1976 yapımı 1900 yılların başını anlatan başyapıt.
şöyle destansı bir sahneye sahiptir:

http://www.youtube.com/watch?v=nDseMq8KkDM

videoda geçen diyalog:

-Kısa keseceğim,her şeyi kaybettik.

-Şarap, domates, patates, tahıl, tüm hasat.

-Bu yüzden hepimiz özverili davranmalıyız.

-Öyle değil mi Leo?

-E? Dilini kedi mi yuttu?

-Onlara ne kadar buğday kaybettiğimizi söyle.

+ Yarısını mı?

- En azından.

-Bu nedenle durum basit. Yarı ücretle yaşamalıyız.

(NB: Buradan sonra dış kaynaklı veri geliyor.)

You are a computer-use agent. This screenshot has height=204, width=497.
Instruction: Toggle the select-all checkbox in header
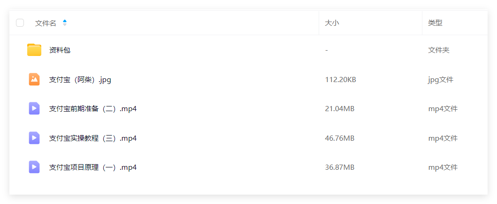pyautogui.click(x=20, y=23)
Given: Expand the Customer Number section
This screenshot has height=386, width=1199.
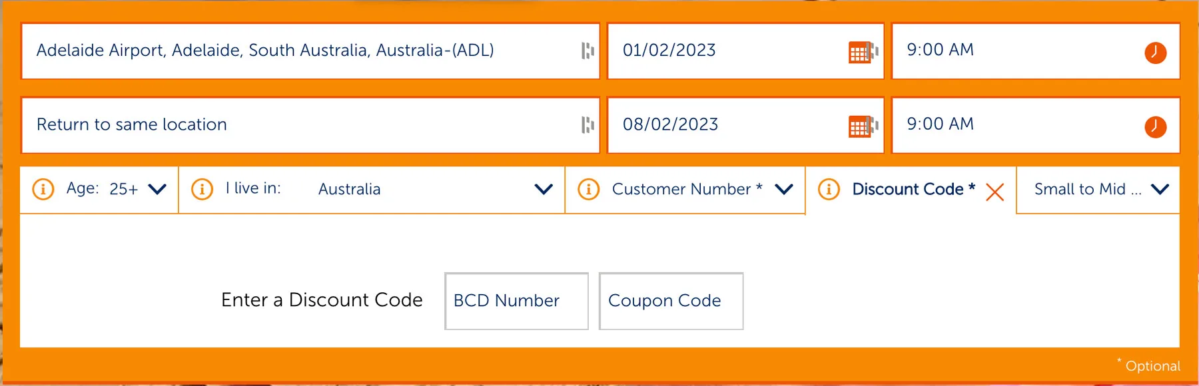Looking at the screenshot, I should pyautogui.click(x=784, y=189).
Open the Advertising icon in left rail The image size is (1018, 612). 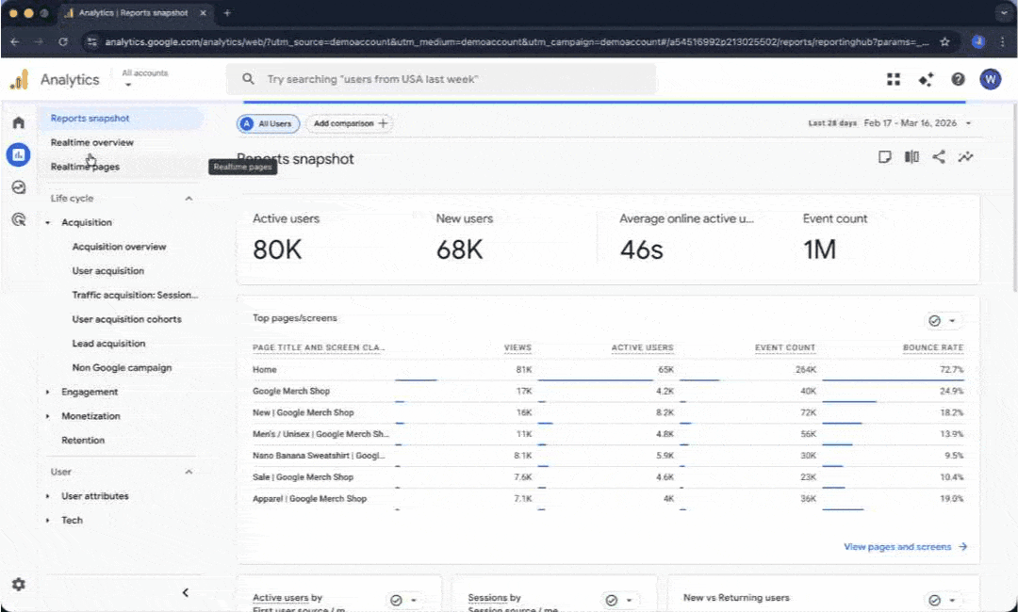tap(18, 219)
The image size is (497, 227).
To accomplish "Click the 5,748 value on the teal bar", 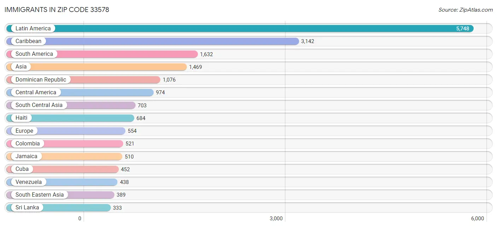I will [x=463, y=28].
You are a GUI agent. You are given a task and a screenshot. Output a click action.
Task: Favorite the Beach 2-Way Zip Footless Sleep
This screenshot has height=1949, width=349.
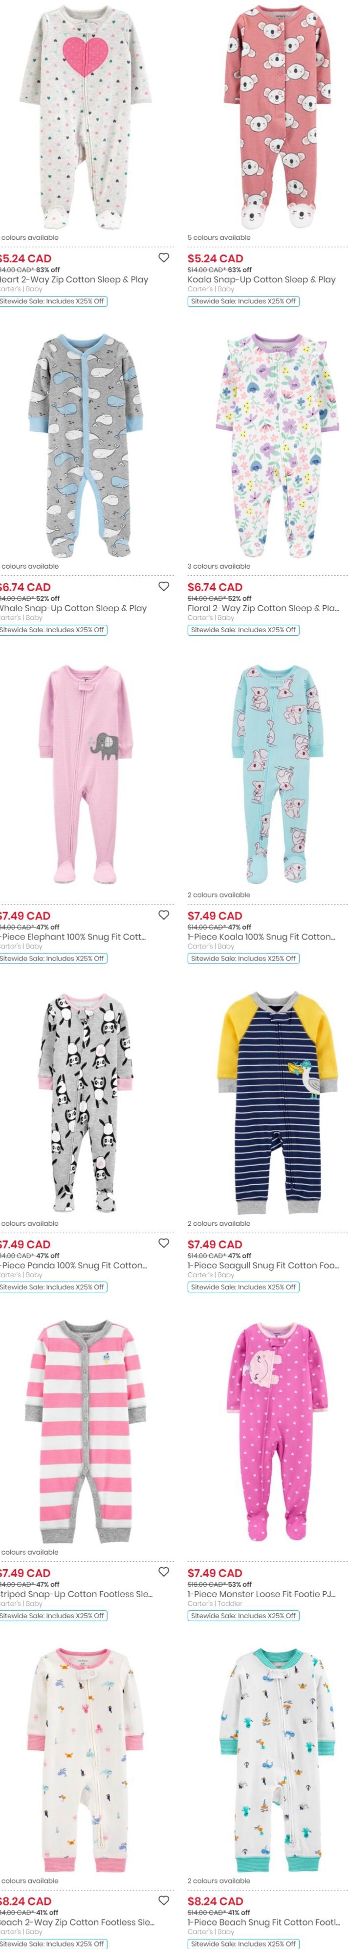163,1900
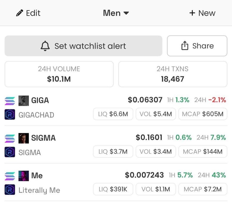Open the Men watchlist dropdown

tap(116, 13)
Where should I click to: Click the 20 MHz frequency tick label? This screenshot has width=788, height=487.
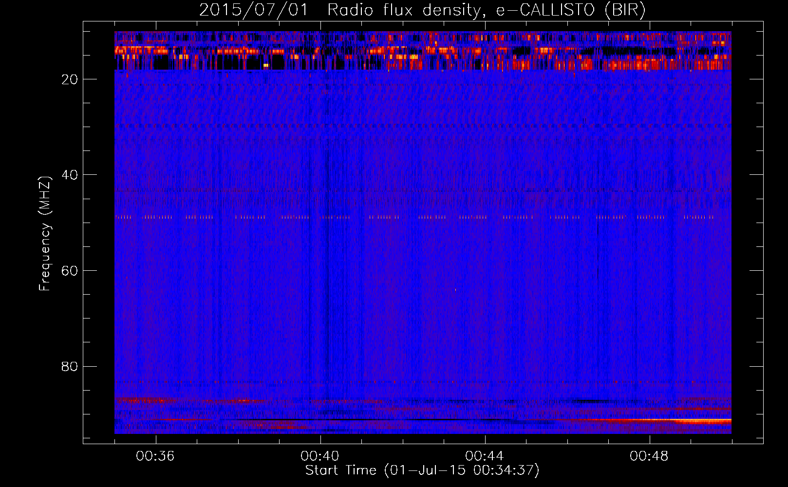pyautogui.click(x=70, y=80)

+Ama hasat iki katına çıkınca iki katı maaş almıyoruz.

-Dürüst olmak gerekirse, eğer kendi kazancımdan olacaksam, hepinizi evinize
göndermeliyim özellikle de işçileri!

-Hepiniz bir avuç cahilsiniz, bana müteşekkir olmalısınız!

-Çünkü burada gerçekten kaybeden birisi varsa o da benim!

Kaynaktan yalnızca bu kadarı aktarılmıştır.